> [Problems and tasks]
a) According to the passage on Bangladesh's rivers, how many of the country's 405 rivers are currently navigable?
b) From the passage on Bangladesh's rivers, quote the text between "Out of 405 rivers" and "three with Myanmar.", inclusive.
c) Write the next part of the passage on Bangladesh's rivers, starting after its final sentence.

***** Passage provided *****

During the demonstration, protestors marched, chanted slogans and held banners such as “Stop India’s water aggression” in Dhaka.
Although flooding has become a routine annual affair in Bangladesh, more than half of its rivers have become unnavigable and many more have vanished, affecting the livelihood of millions in the South Asian nation.
Out of 405 rivers dotting the geography of Bangladesh located at the delta, only 172 are currently navigable, according to officials. There are 57 trans-boundary rivers, including 54 common with India, and the remaining three with Myanmar.
Speaking to Anadolu Agency on June 10, River and Delta Research Centre (RDRC) Chairman Mohammad Azaz said that many rivers in Bangladesh have vanished in the last 50 years while many others lost navigability.

***** Study material *****

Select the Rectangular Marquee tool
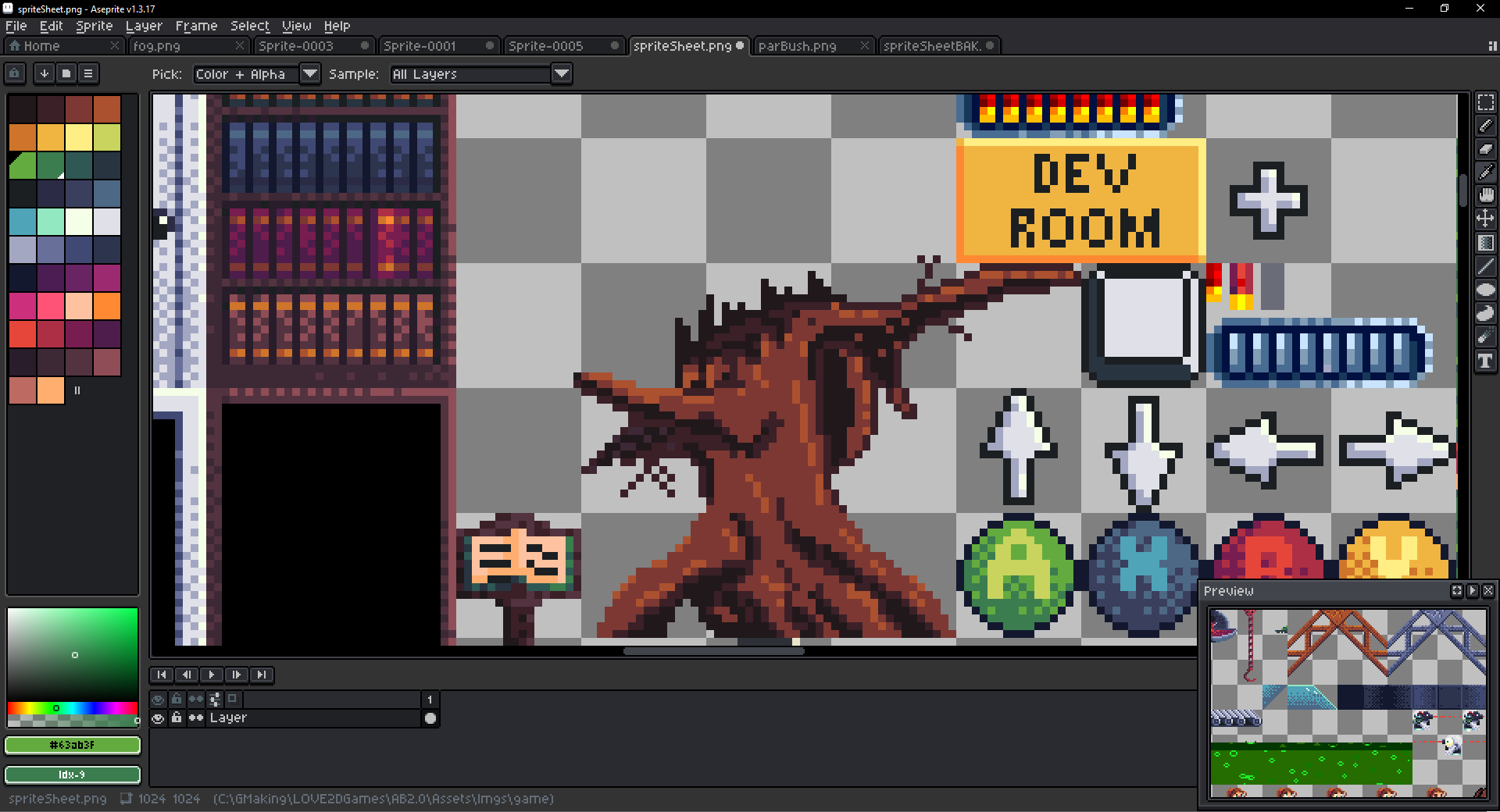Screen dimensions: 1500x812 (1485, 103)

*****
***** Study material *****

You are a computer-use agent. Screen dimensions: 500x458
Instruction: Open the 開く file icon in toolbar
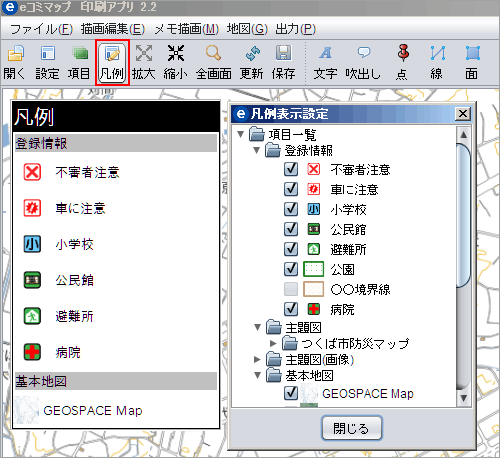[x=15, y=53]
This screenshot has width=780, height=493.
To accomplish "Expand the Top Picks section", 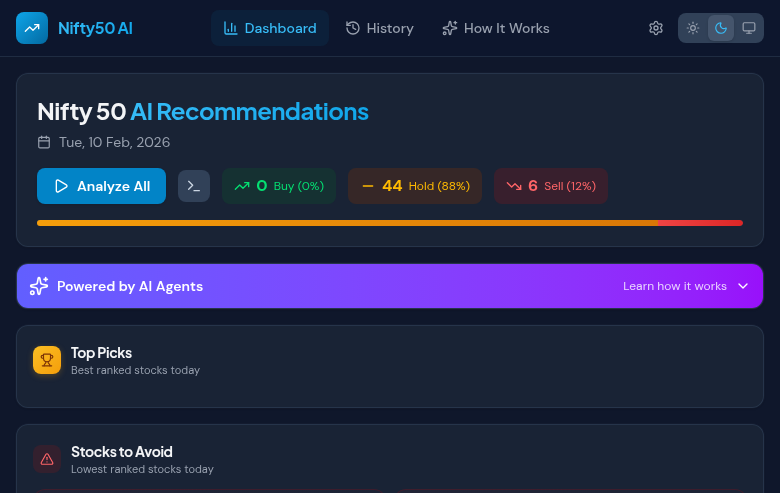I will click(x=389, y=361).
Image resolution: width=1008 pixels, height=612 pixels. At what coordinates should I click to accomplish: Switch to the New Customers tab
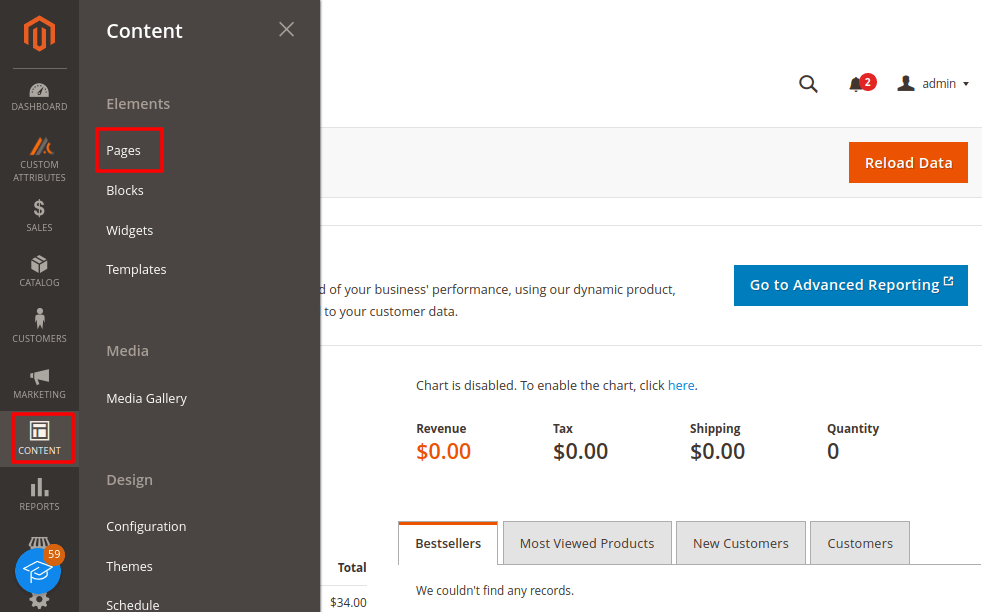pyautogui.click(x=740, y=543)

*****
***** Study material *****

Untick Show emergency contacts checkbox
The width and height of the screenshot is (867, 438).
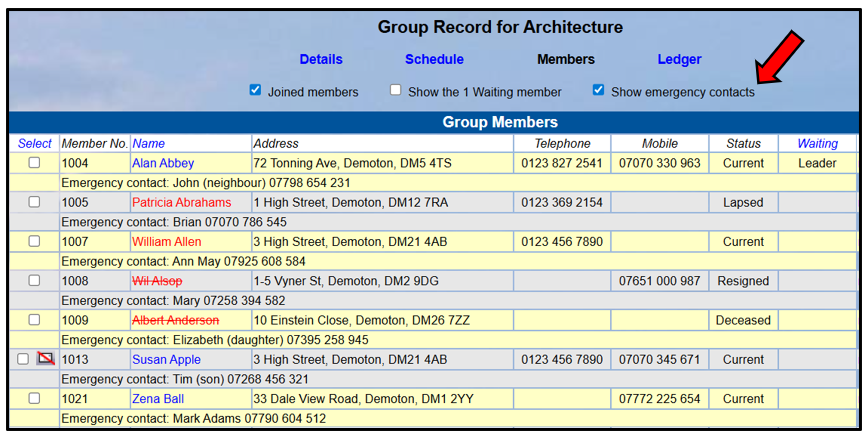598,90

*****

> [Answers]
a) 172

b)
Out of 405 rivers dotting the geography of Bangladesh located at the delta, only 172 are currently navigable, according to officials. There are 57 trans-boundary rivers, including 54 common with India, and the remaining three with Myanmar.

c)
According to the group, there were a total of 1,274 rivers in Bangladesh in 1971, when the country gained independence. Since then, a total of 507 have vanished.
“Three mighty rivers – the Ganges, Jamuna (Brahmaputra), and Meghna – flow across Bangladesh and end in the Bay of Bengal. So any river control initiative taken upstream of the three mighty rivers will affect Bangladesh,” said Azaz.
He said that rivers in Bangladesh have vanished due to the effect of the Farakka Barrage – an 18-kilometer (11-mile) barrage built on the Ganga River in the Indian state of West Bengal, bordering Bangladesh.